Problem to work on:
Update everything from the start of the records down to the line containing "coord(209,186)" by replacing "screenshot" with "image", and leave the pictures out of your answer.

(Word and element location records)
#####

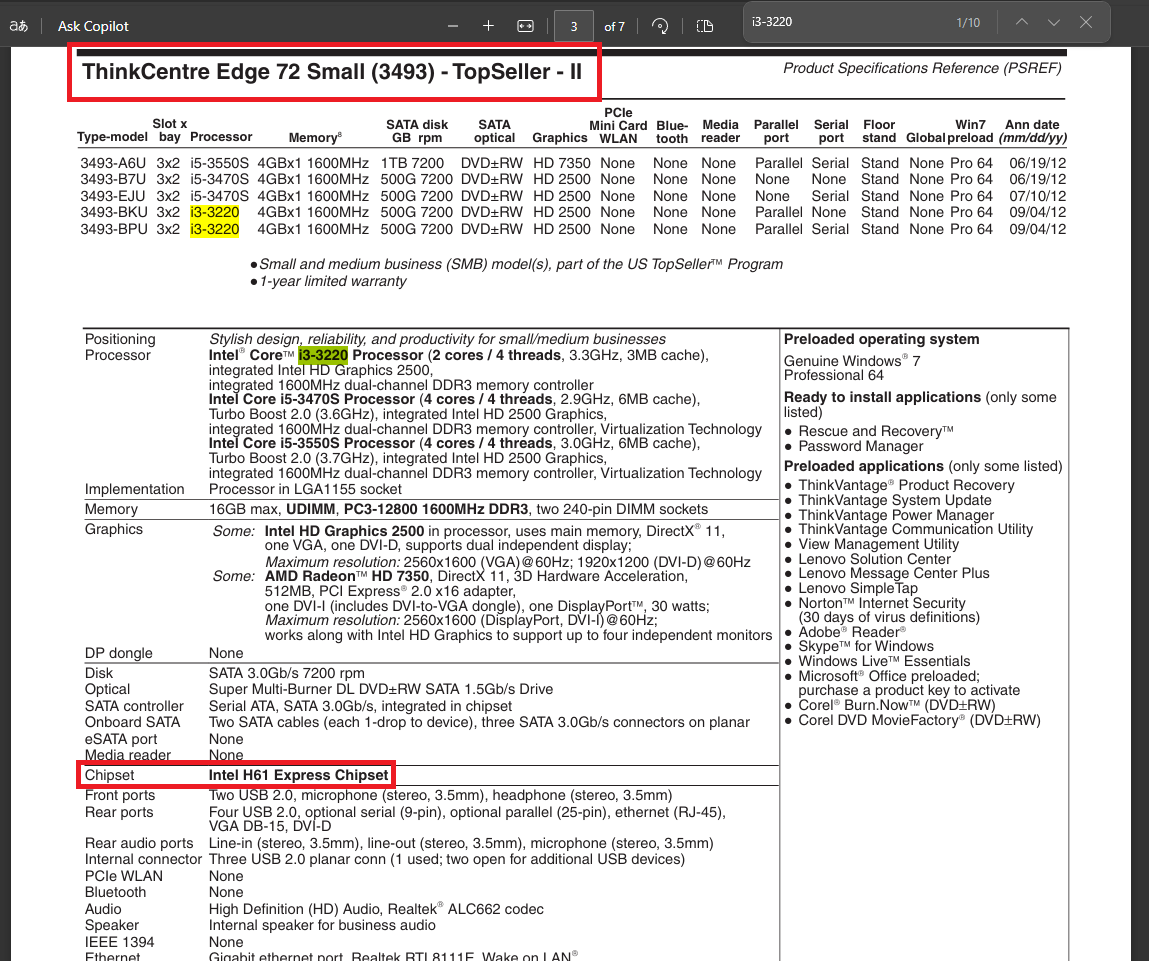Click the Intel H61 Express Chipset text

tap(298, 775)
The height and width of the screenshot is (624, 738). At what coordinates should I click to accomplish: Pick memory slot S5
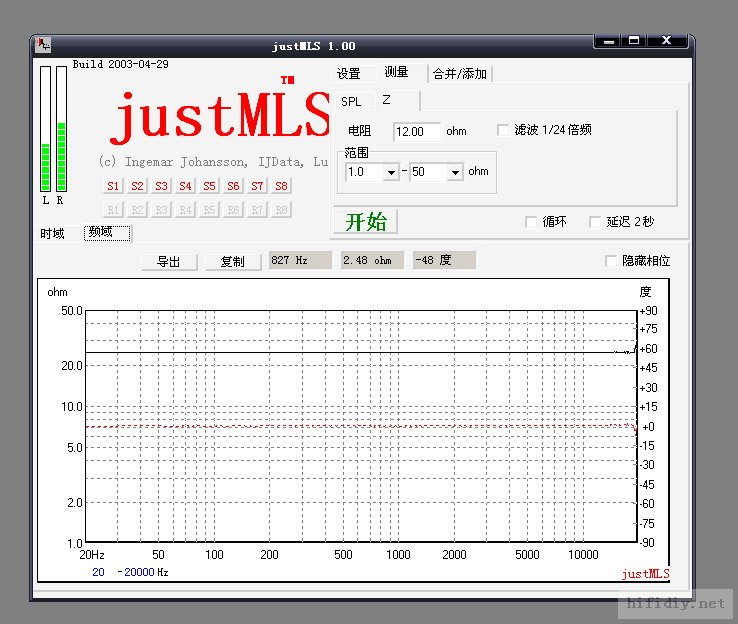coord(209,186)
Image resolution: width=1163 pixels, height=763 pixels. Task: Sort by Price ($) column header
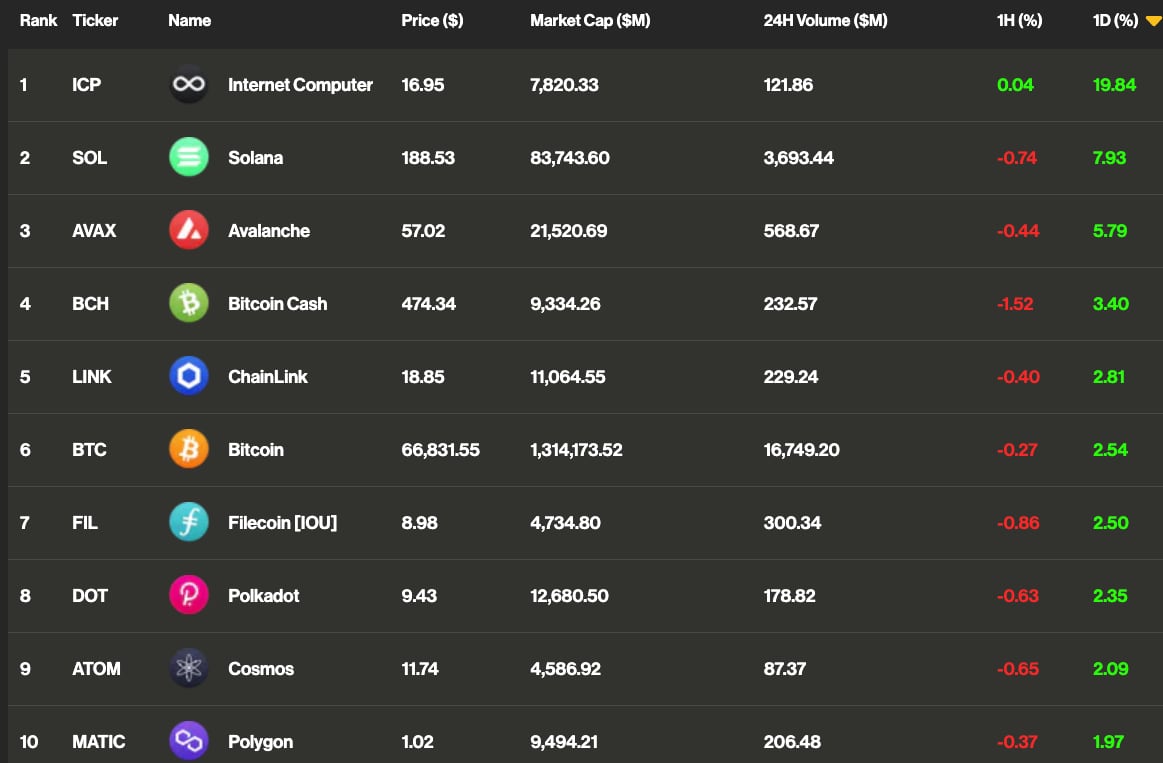coord(432,20)
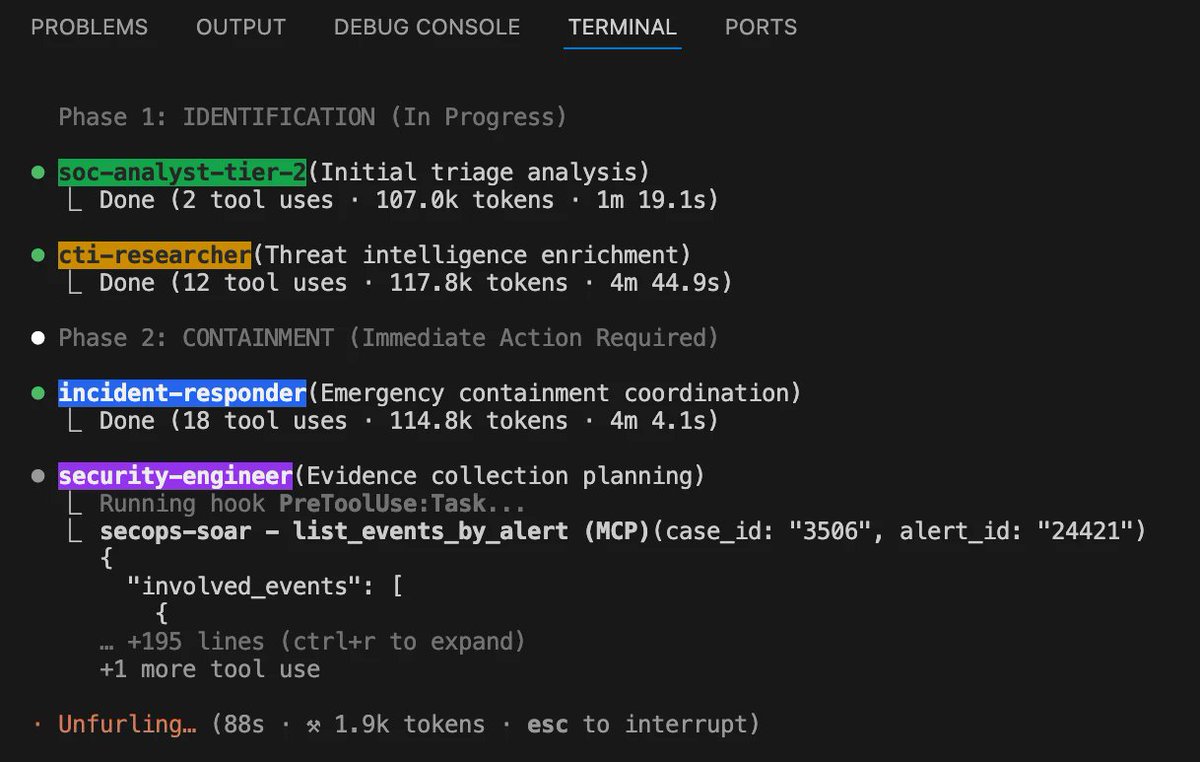Click the Phase 1: IDENTIFICATION heading

(312, 117)
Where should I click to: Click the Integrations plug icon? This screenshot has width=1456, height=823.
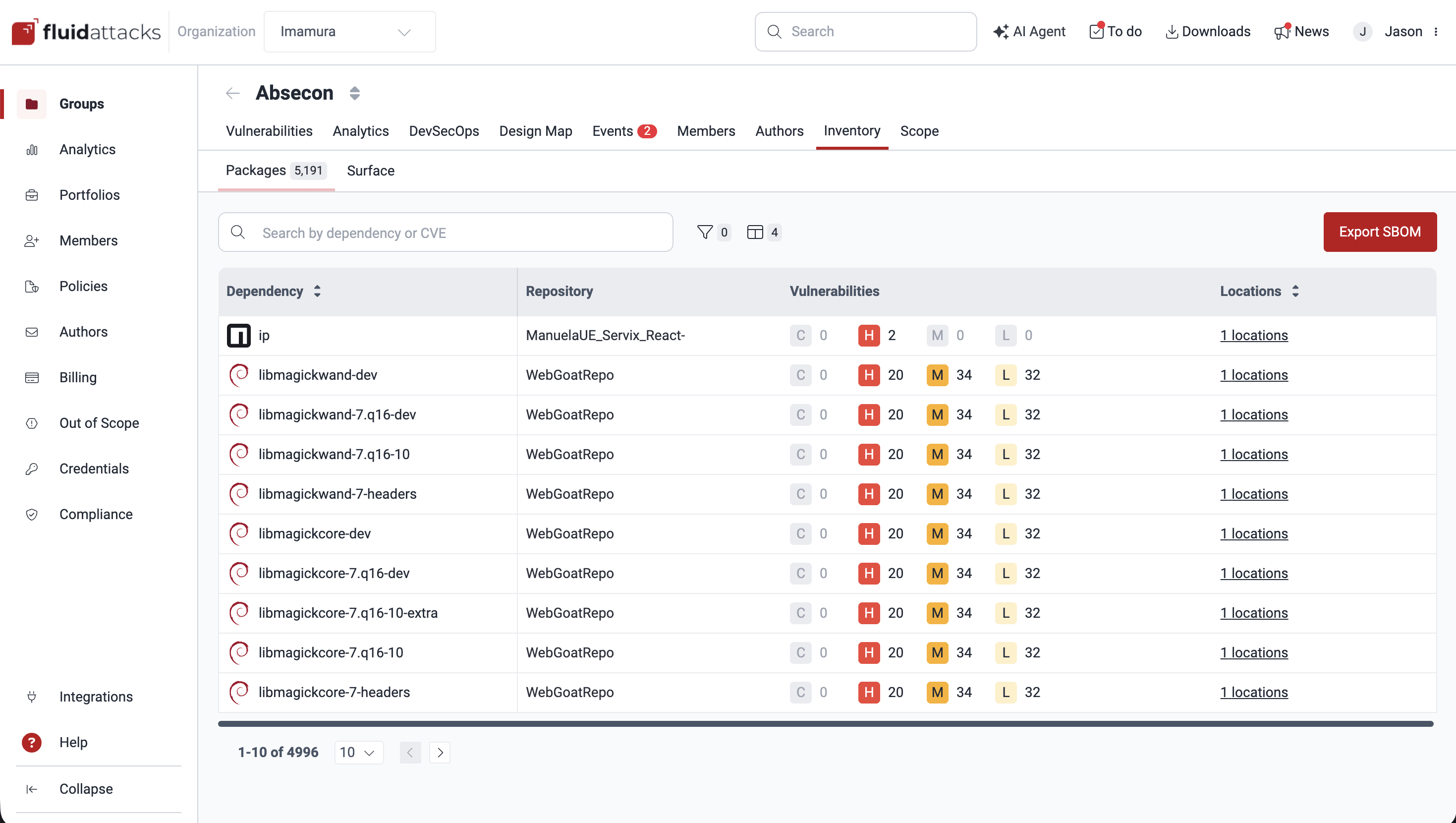click(x=32, y=697)
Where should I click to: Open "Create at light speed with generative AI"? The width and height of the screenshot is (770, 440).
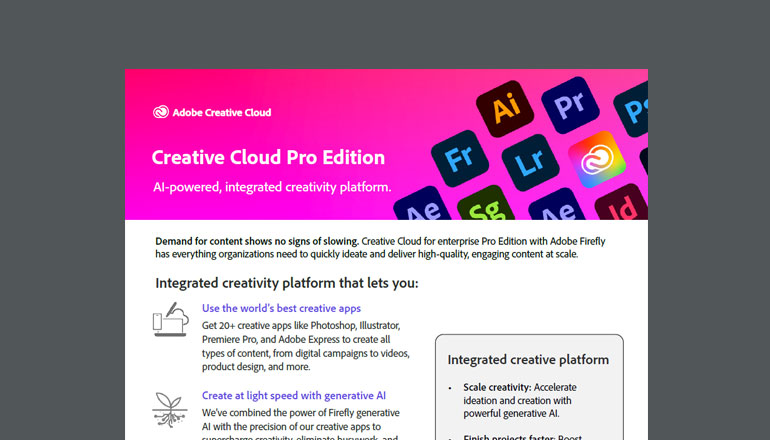pyautogui.click(x=295, y=395)

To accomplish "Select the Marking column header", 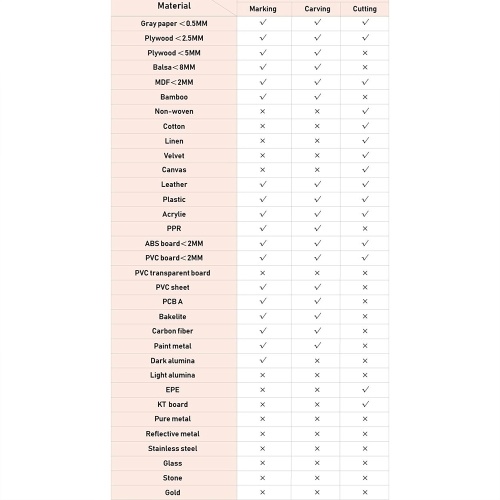I will (x=263, y=9).
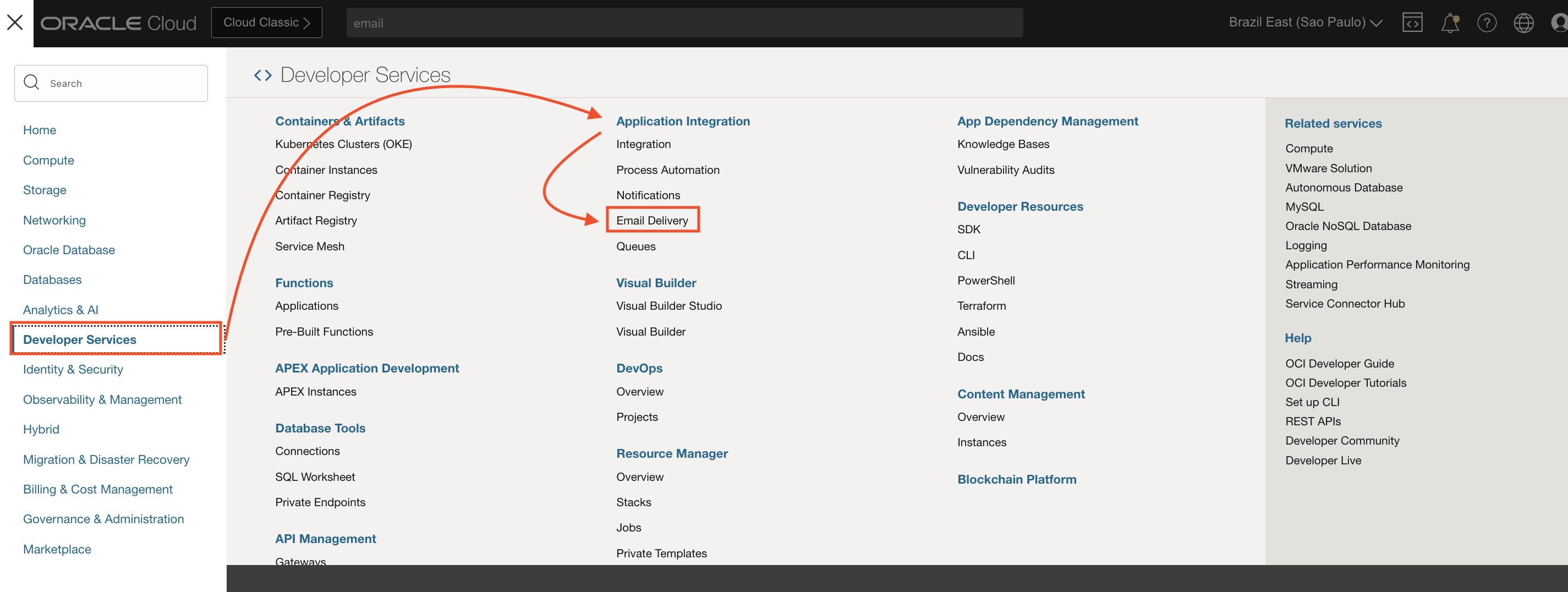Open Terraform under Developer Resources
The height and width of the screenshot is (592, 1568).
click(x=981, y=306)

#####

Answer for this exercise:
Click the Intel H61 Express Chipset text

tap(298, 775)
The height and width of the image is (624, 738). At what coordinates should I click to accomplish: Pick memory slot S5
coord(209,186)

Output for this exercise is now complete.